* _TASK_
From the listing below, restate word for word the lines from the line containing "Screen dimensions: 1024x484" down through the line containing "the settings gear". Exclude pictures.

* _SUPPLIED MATERIAL_
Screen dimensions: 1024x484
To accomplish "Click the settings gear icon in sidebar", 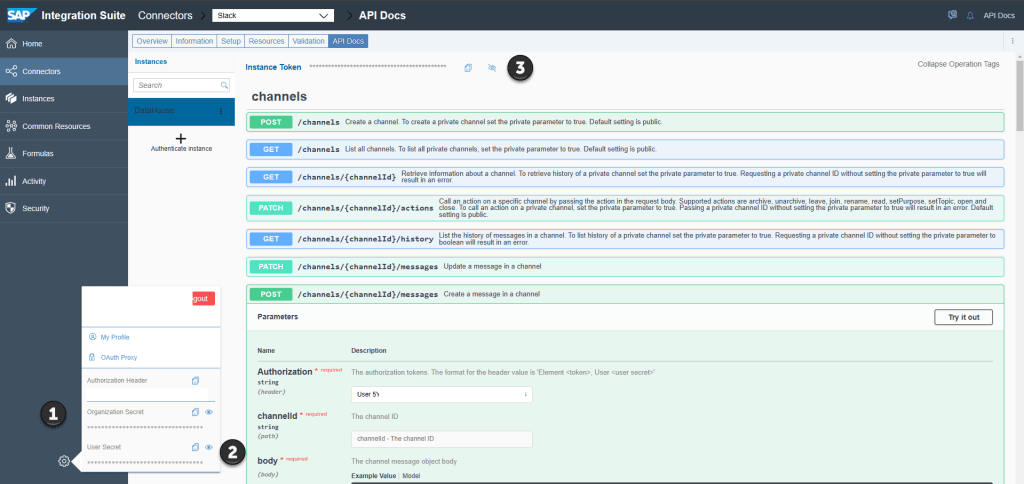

---

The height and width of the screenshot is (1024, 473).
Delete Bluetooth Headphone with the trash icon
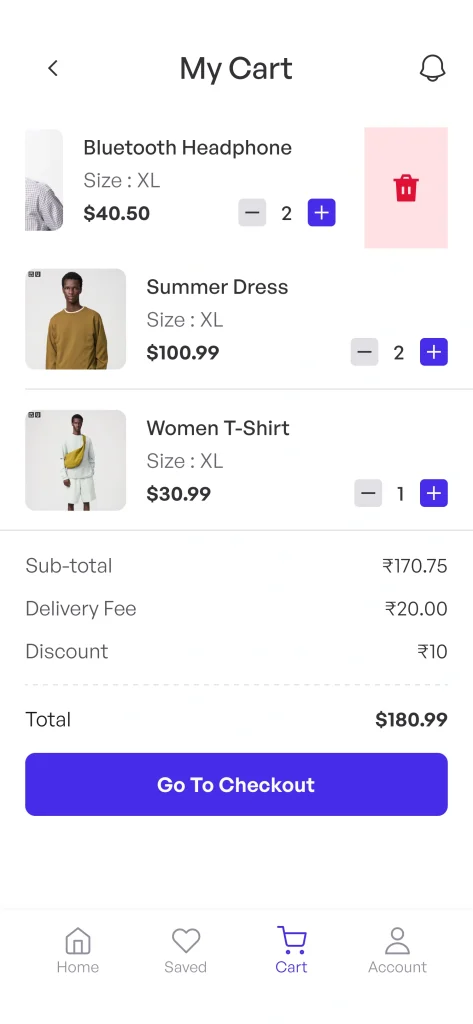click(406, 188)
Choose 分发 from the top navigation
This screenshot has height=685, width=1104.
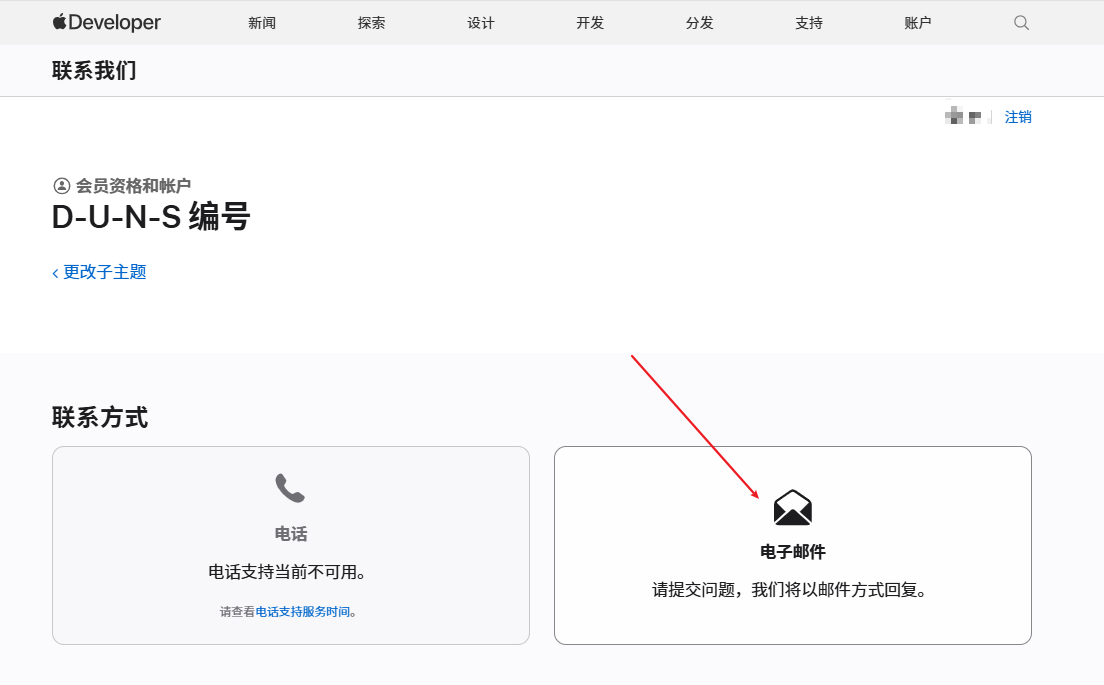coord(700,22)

* _ANSWER AREA_
Screen dimensions: 1024x484
To accomplish "Click the settings gear icon in sidebar", 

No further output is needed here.